Copy the records word for word, beginning with the first line and ending after the line that contains "Action: tap(65, 59)", including both of those lines.
---+---
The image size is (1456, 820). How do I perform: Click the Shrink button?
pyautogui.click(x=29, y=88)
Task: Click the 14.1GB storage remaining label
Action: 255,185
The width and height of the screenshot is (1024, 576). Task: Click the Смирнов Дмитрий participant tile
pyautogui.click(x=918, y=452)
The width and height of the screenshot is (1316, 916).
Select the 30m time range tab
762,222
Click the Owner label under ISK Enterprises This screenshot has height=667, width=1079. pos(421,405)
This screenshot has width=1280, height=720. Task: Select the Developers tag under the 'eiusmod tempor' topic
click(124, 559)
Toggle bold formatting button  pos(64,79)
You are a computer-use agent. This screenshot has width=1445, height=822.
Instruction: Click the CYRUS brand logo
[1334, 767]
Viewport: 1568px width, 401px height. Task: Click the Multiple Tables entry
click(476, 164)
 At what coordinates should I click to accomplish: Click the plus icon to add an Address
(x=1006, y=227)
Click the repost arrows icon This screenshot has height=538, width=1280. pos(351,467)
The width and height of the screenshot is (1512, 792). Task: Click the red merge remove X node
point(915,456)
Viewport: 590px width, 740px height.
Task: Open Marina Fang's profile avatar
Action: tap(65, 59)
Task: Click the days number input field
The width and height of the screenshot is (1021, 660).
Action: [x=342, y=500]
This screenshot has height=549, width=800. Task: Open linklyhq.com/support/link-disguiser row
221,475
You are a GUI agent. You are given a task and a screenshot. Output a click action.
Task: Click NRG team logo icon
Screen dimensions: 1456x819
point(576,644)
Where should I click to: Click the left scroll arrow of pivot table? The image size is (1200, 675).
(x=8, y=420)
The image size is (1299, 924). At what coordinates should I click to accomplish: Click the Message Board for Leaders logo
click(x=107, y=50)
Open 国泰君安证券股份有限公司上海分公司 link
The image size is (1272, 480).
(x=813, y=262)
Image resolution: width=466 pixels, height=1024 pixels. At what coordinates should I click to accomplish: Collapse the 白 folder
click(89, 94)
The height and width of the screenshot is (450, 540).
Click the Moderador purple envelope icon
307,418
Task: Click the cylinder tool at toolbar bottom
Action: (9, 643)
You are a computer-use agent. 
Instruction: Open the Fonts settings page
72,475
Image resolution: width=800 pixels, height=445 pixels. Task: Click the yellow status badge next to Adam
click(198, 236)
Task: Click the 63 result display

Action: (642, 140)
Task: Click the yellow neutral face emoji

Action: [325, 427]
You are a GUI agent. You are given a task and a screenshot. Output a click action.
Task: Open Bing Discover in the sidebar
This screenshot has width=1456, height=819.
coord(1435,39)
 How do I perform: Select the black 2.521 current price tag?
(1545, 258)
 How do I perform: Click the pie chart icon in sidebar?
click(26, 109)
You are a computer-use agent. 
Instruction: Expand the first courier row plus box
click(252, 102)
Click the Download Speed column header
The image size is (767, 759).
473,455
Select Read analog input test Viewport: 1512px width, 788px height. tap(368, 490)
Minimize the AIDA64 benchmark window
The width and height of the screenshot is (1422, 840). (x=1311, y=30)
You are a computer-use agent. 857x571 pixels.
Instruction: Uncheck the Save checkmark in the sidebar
---+---
Full output:
The image size is (1456, 820). How do I perform: Click the Shrink button?
pyautogui.click(x=29, y=88)
Task: Click the 14.1GB storage remaining label
Action: 255,185
The width and height of the screenshot is (1024, 576). Task: Click the Смирнов Дмитрий participant tile
pyautogui.click(x=918, y=452)
The width and height of the screenshot is (1316, 916).
Select the 30m time range tab
762,222
Click the Owner label under ISK Enterprises This screenshot has height=667, width=1079. pos(421,405)
This screenshot has width=1280, height=720. Task: Select the Developers tag under the 'eiusmod tempor' topic
click(124, 559)
Toggle bold formatting button  pos(64,79)
You are a computer-use agent. This screenshot has width=1445, height=822.
Instruction: Click the CYRUS brand logo
[1334, 767]
Viewport: 1568px width, 401px height. Task: Click the Multiple Tables entry
click(476, 164)
 At what coordinates should I click to accomplish: Click the plus icon to add an Address
(x=1006, y=227)
Click the repost arrows icon This screenshot has height=538, width=1280. pos(351,467)
The width and height of the screenshot is (1512, 792). Task: Click the red merge remove X node
point(915,456)
Viewport: 590px width, 740px height.
Task: Open Marina Fang's profile avatar
Action: tap(65, 59)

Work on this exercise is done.